▶ [WORK ITEM]
Copy every line that holds the string "status" from the data below.

========

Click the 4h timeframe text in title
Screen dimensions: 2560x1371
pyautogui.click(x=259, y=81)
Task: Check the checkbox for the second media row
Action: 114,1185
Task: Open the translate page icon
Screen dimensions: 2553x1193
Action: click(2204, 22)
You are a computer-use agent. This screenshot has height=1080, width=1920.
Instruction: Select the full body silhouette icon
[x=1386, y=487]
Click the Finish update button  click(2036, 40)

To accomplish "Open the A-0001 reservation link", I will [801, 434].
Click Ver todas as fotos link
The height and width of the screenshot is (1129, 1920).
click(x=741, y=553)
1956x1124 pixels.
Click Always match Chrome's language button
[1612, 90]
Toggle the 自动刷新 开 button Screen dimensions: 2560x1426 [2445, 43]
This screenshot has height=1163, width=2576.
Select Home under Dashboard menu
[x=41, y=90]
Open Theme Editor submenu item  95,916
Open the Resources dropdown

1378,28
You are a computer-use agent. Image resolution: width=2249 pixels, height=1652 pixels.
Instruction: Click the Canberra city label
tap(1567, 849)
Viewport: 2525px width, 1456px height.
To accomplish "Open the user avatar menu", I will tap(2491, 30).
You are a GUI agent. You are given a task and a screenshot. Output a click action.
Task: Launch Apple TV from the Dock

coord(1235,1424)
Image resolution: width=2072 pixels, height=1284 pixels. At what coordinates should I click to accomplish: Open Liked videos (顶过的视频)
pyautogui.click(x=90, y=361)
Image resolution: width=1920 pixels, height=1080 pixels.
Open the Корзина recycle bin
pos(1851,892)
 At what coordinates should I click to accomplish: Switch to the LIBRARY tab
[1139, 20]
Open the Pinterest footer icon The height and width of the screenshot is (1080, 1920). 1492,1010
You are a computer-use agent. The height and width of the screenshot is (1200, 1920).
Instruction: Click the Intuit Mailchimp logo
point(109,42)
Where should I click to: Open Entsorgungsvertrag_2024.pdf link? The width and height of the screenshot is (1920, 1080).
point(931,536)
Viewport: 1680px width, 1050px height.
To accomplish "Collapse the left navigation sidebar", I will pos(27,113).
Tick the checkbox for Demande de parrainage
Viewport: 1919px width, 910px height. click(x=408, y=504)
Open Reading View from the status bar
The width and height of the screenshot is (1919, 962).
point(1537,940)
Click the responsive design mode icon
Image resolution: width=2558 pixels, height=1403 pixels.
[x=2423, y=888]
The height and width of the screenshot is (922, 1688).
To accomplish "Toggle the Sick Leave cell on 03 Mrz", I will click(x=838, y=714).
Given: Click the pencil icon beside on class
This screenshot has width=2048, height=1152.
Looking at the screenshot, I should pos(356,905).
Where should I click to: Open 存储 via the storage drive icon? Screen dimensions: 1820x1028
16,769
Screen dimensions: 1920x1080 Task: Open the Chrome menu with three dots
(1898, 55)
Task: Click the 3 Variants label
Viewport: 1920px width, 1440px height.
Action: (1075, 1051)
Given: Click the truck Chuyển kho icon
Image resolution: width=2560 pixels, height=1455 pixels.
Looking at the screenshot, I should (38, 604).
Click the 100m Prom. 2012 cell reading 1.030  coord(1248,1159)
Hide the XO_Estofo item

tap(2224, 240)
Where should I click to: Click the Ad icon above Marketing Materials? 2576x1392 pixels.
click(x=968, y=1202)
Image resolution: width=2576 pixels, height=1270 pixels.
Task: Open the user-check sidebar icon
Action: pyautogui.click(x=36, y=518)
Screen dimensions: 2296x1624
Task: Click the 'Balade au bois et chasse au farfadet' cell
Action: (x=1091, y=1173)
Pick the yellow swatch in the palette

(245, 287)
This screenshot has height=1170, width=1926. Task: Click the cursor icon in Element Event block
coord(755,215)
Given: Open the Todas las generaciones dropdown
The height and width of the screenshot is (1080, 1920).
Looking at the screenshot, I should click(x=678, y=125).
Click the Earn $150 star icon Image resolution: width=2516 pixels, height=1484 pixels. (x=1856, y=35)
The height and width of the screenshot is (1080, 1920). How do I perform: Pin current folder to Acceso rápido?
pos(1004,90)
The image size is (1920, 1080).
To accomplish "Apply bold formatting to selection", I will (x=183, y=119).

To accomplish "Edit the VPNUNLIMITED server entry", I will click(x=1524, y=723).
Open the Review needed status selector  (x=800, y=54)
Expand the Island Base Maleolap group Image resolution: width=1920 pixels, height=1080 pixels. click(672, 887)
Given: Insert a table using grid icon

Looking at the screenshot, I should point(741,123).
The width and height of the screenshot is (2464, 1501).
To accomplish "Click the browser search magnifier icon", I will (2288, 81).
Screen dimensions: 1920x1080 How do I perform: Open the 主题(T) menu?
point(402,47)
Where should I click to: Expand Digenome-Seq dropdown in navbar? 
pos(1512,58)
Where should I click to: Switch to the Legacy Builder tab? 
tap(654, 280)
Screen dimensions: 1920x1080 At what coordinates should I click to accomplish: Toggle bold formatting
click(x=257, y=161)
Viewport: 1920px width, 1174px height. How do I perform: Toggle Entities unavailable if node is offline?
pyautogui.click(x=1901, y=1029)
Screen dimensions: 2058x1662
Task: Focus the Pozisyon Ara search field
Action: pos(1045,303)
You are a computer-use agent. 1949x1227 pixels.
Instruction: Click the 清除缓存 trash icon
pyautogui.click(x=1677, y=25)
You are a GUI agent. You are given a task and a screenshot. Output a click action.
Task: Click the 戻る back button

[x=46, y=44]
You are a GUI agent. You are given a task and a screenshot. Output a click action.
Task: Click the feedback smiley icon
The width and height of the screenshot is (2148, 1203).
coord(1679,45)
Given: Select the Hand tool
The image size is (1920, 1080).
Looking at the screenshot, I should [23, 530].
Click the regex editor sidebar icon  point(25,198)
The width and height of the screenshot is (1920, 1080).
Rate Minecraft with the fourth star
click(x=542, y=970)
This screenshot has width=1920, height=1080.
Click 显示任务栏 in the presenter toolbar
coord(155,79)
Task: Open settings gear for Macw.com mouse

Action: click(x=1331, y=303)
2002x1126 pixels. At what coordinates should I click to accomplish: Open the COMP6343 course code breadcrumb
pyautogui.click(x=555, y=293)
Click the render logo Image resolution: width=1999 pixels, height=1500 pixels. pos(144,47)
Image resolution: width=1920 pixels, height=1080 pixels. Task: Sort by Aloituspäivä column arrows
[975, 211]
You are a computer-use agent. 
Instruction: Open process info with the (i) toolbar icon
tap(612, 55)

========

▶ [COMPLETED TASK]
Open Reading View from the status bar
Open the Review needed status selector  (x=800, y=54)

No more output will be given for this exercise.